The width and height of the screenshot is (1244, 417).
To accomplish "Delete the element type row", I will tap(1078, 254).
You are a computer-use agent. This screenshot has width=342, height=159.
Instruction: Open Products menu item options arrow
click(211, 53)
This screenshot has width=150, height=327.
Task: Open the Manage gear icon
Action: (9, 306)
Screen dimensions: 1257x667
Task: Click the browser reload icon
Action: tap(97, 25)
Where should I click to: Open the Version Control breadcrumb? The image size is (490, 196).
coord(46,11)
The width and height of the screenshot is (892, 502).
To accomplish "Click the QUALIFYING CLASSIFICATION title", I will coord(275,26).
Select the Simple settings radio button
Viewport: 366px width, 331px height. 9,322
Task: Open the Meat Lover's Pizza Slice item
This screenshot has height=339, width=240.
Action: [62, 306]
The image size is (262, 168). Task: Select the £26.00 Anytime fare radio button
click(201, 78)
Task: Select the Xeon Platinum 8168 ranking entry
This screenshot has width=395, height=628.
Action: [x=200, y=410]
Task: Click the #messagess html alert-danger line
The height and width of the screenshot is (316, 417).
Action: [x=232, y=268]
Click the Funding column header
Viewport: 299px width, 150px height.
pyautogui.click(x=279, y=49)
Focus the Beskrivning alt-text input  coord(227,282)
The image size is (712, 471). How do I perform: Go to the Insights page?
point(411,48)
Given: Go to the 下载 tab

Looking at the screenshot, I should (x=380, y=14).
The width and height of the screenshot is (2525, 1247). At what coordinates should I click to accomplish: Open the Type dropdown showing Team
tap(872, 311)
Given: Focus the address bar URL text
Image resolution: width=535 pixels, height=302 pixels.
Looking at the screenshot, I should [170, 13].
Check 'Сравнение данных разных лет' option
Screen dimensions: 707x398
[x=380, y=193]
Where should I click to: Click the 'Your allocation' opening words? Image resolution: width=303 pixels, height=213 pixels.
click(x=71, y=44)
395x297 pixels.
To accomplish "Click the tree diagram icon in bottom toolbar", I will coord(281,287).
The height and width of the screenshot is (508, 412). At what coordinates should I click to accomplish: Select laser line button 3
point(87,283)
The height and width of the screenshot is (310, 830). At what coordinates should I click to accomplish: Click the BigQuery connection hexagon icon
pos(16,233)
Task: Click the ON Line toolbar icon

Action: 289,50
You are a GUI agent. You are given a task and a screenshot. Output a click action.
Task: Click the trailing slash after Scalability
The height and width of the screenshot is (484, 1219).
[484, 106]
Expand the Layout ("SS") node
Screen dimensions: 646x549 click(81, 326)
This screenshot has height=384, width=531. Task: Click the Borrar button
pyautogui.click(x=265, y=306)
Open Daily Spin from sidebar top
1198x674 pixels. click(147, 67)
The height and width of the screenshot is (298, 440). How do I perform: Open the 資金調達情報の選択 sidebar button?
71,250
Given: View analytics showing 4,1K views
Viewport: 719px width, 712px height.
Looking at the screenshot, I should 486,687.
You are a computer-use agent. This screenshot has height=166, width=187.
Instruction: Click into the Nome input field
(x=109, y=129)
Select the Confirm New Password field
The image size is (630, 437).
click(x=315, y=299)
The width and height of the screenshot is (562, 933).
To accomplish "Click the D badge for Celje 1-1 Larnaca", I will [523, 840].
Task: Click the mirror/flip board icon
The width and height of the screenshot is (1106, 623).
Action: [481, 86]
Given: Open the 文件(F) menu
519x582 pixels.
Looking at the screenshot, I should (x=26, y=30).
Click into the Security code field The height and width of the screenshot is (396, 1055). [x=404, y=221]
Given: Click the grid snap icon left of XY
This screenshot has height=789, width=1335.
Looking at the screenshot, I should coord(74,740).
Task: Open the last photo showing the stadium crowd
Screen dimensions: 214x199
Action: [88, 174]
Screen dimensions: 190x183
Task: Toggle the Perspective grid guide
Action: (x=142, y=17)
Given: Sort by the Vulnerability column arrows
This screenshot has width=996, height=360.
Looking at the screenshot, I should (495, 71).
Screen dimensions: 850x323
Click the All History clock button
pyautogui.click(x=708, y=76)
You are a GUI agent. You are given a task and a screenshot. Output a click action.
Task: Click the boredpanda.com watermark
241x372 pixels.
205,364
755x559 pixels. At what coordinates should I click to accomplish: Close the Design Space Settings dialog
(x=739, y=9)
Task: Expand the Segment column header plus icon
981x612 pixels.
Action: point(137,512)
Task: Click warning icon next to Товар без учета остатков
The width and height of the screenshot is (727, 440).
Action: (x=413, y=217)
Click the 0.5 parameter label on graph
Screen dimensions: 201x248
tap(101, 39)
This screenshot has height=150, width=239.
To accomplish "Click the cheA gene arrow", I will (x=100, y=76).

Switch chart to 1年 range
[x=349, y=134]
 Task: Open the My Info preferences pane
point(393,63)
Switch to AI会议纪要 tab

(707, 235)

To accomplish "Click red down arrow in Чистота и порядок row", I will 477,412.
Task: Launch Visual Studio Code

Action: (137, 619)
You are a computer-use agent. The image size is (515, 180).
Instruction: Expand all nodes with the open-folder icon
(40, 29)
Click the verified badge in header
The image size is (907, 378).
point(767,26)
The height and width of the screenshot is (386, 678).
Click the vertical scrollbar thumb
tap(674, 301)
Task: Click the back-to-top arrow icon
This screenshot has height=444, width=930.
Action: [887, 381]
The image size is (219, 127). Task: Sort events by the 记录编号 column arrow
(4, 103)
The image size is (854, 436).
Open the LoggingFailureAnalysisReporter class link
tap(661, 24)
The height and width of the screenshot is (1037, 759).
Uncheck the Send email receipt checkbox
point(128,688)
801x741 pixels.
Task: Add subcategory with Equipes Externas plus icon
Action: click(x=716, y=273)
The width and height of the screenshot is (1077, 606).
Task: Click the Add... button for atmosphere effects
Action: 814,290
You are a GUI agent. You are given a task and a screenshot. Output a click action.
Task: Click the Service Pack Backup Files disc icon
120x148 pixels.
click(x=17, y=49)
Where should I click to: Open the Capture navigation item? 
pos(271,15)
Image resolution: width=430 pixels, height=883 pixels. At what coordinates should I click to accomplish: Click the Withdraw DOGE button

^^^^

Copy out the lines of the data where the string "computer" occurs.

You are a computer-use agent. This screenshot has width=342, height=159.
You are a computer-use agent. This screenshot has height=166, width=187.
You are a computer-use agent. The image size is (515, 180).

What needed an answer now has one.